Lucky Jim is the seventh and final studio album by the American rock band the Gun Club, released in 1993. The album is "dedicated to the cities of Saigon and London, Fall and Winter 1991".

==Production==
The album was recorded in Holland, with the band made up of Jeffrey Lee Pierce, Romi Mori and Nick Sanderson. Bart Van Poppel played organ during the recording sessions.

==Critical reception==

Trouser Press called the album "an eerily austere record that displays the more spectral side of Pierce's voice, particularly on the dejected title track and 'Cry to Me' ... the manner in which he replaces post-adolescent rage with full-blown adult emptiness is mighty impressive." Billboard deemed it "a haunting record that reflected Pierce's experiences in Japan and Vietnam, countries to which he traveled several times in the early '90s." The Morning Call noted that "the tempos are slower, the song structures are more dynamic ... and there is an increased attention to melody and texture."

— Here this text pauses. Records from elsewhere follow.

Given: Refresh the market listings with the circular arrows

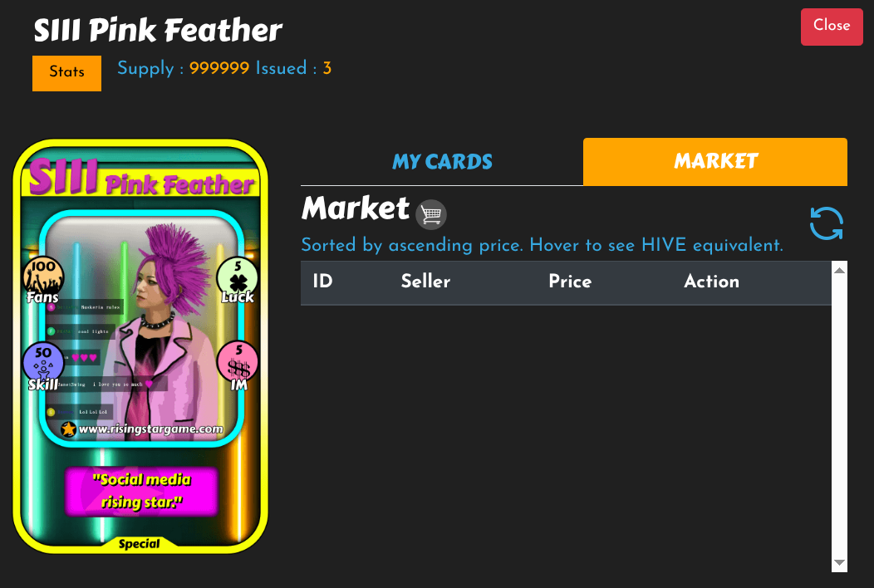Looking at the screenshot, I should (826, 223).
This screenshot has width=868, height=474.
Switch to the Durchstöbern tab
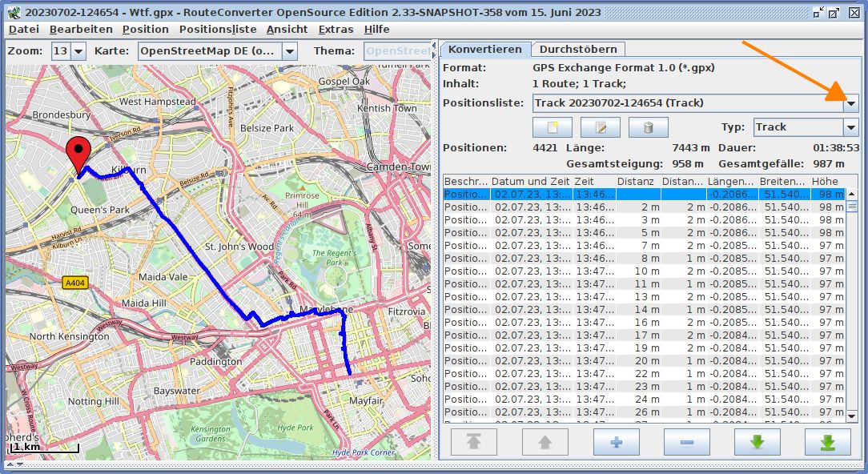(577, 50)
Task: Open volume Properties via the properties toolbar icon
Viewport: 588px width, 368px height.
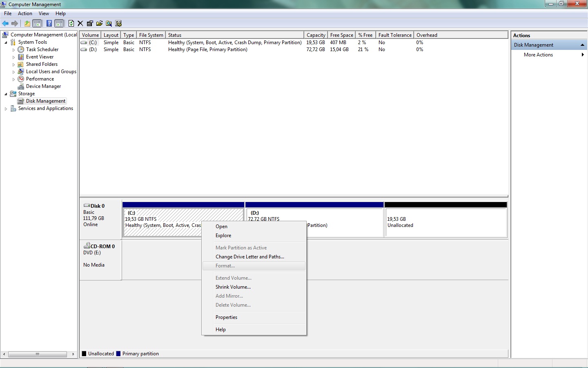Action: (x=90, y=23)
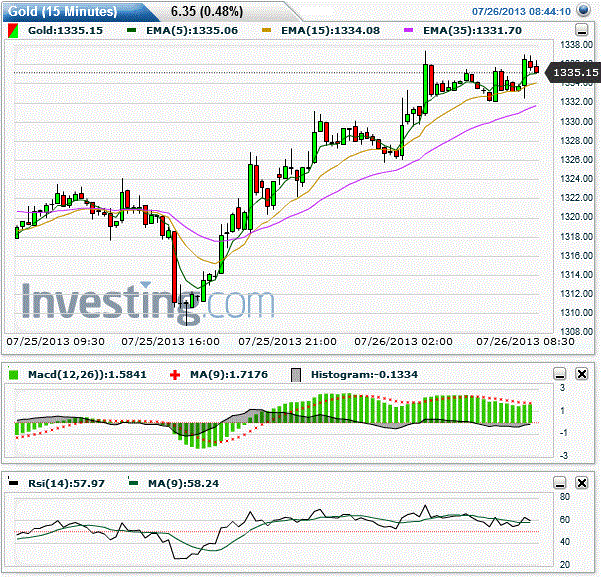Click the blue globe icon at top right
Screen dimensions: 601x577
tap(583, 10)
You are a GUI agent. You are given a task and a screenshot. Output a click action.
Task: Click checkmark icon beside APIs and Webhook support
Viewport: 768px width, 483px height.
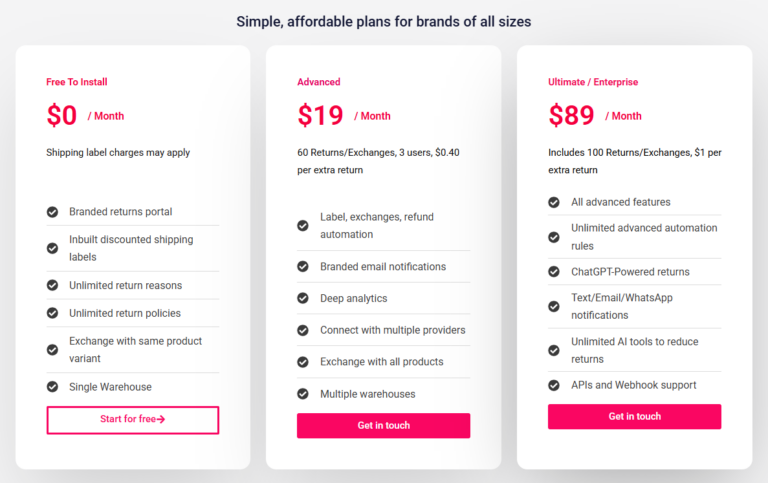tap(554, 385)
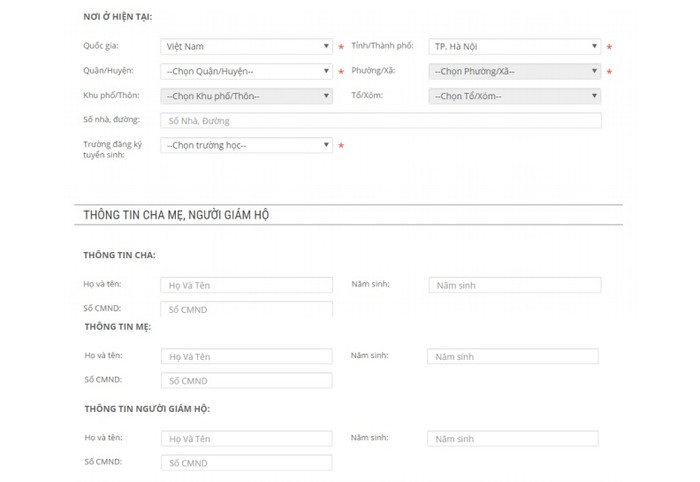Focus the guardian's Họ và Tên field
Screen dimensions: 700x482
click(x=246, y=439)
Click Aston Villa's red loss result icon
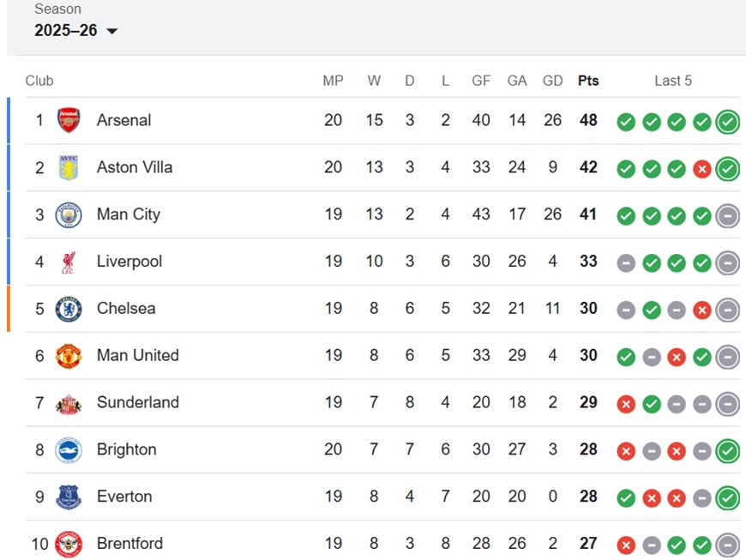The width and height of the screenshot is (746, 560). [702, 169]
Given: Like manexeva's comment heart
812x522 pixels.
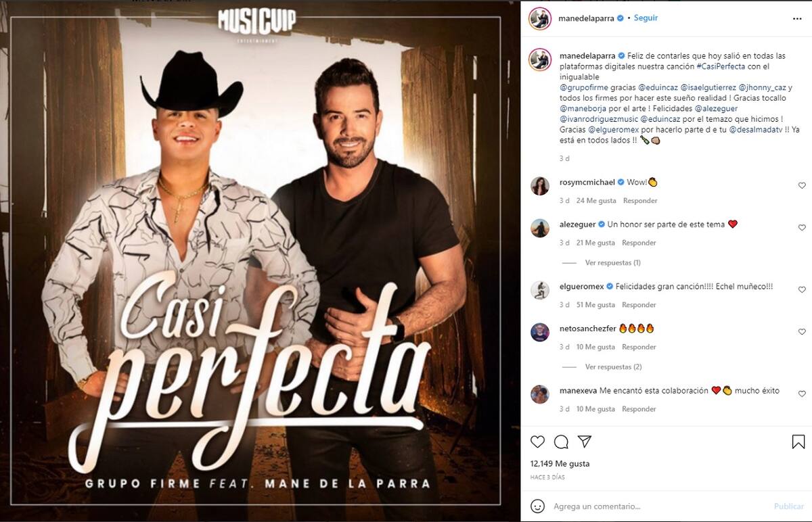Looking at the screenshot, I should click(x=802, y=394).
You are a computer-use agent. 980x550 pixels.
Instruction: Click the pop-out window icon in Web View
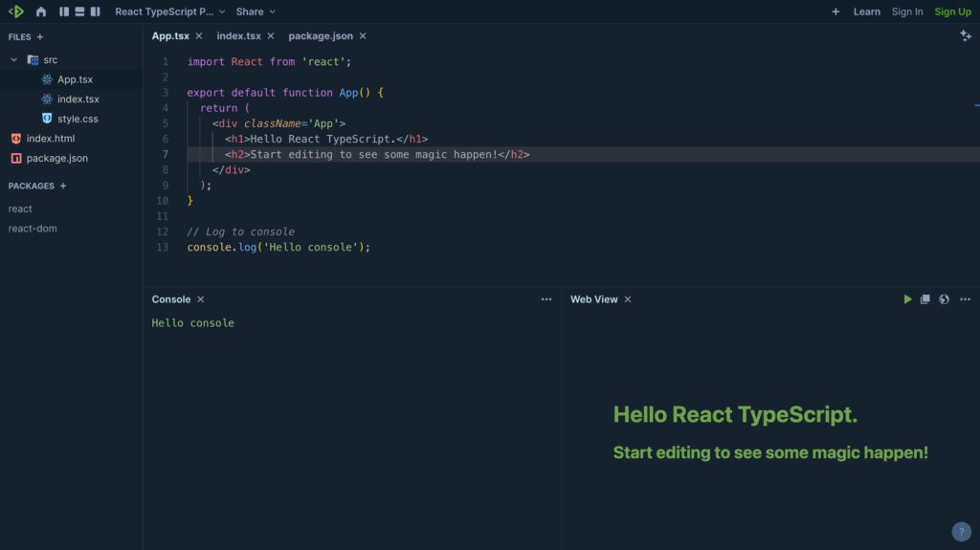click(x=925, y=299)
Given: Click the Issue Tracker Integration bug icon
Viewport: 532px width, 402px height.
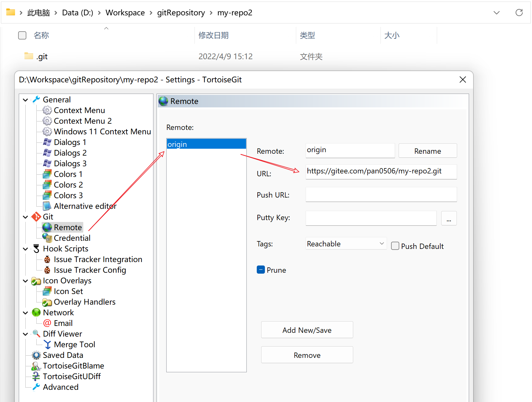Looking at the screenshot, I should [x=47, y=259].
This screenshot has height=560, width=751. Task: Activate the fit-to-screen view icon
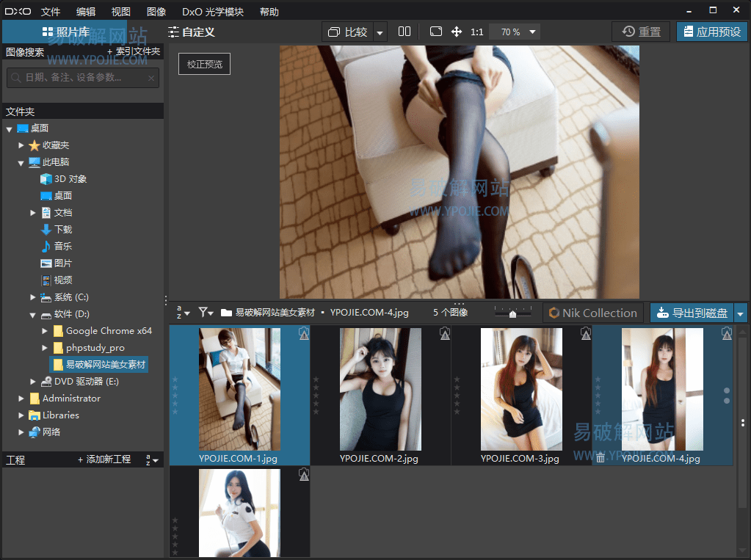[435, 32]
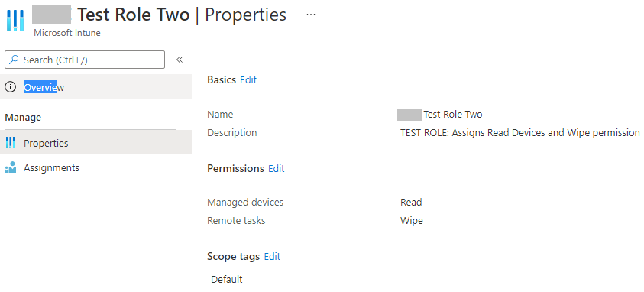Click the Assignments people icon
This screenshot has width=644, height=292.
10,167
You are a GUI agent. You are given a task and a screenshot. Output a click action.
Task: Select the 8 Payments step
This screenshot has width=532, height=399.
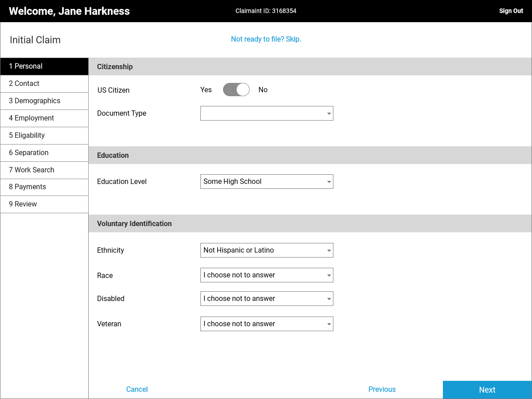point(44,187)
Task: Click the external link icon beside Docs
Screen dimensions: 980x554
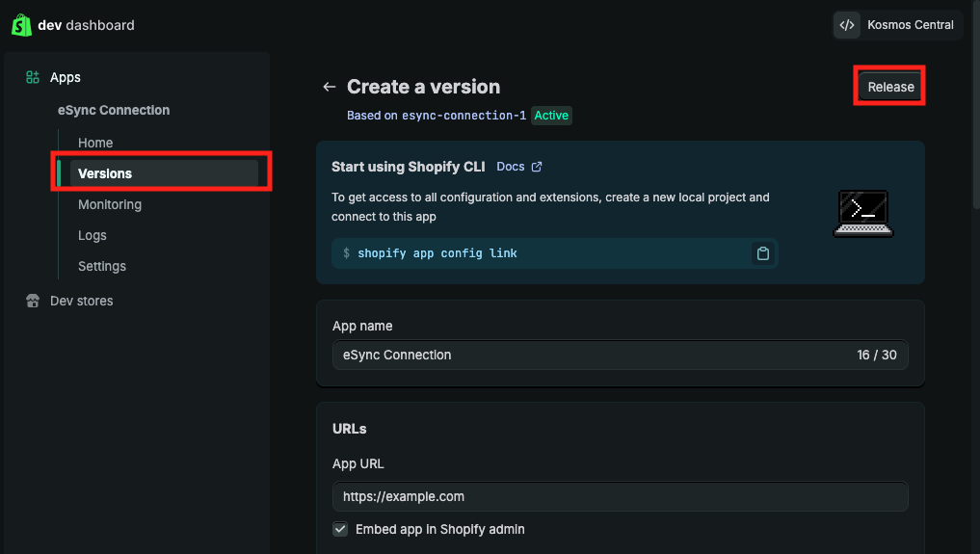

AllMusic wrote that Lucky Jim "didn't just signify the passage of a man, but the disappearance of the only real American rock band left in the world." The Spin Alternative Record Guide concluded that, "if the Gun Club's execution on the elegiac Lucky Jim directly recalls the Delta only once ('Anger Blues'), the album is permeated with a sadness and displacement fundamental to the deep blues." Record Collector deemed the songs "gutbucket
blues and melancholy acoustic outings," writing that "Pierce found a new kind of intimate personal blues towards the end."

Professional ratings
Review scores
| Source | Rating |
| AllMusic | Star |
| The Encyclopedia of Popular Music | Star |
| MusicHound Rock: The Essential Album Guide | Star Half star |
| Spin Alternative Record Guide | 7/10 |

==Track listing==

| No. | Title | Writer(s) | Length |
|---|---|---|---|
| 1. | "Lucky Jim" |  | 3:44 |
| 2. | "A House Is Not a Home" |  | 4:04 |
| 3. | "Cry to Me" |  | 5:56 |
| 4. | "Kamata Hollywood City" |  | 5:09 |
| 5. | "Ride" |  | 3:57 |
| 6. | "Idiot Waltz" |  | 6:44 |
| 7. | "Up Above the World" |  | 4:50 |
| 8. | "Day Turn the Night" |  | 2:56 |
| 9. | "Blue Monsoons" | Romi Mori | 2:53 |
| 10. | "Desire" |  | 5:10 |
| 11. | "Anger Blues" |  | 7:45 |

==Personnel==
- Gun Club
- Jeffrey Lee Pierce – vocals, lead guitar, arrangements
- Romi Mori – bass
- Nick Sanderson – drums
with:
- Bart Van Poppel – organ on "Cry to Me" and "Anger Blues"
- Simon Fish – drums on "Blue Monsoons"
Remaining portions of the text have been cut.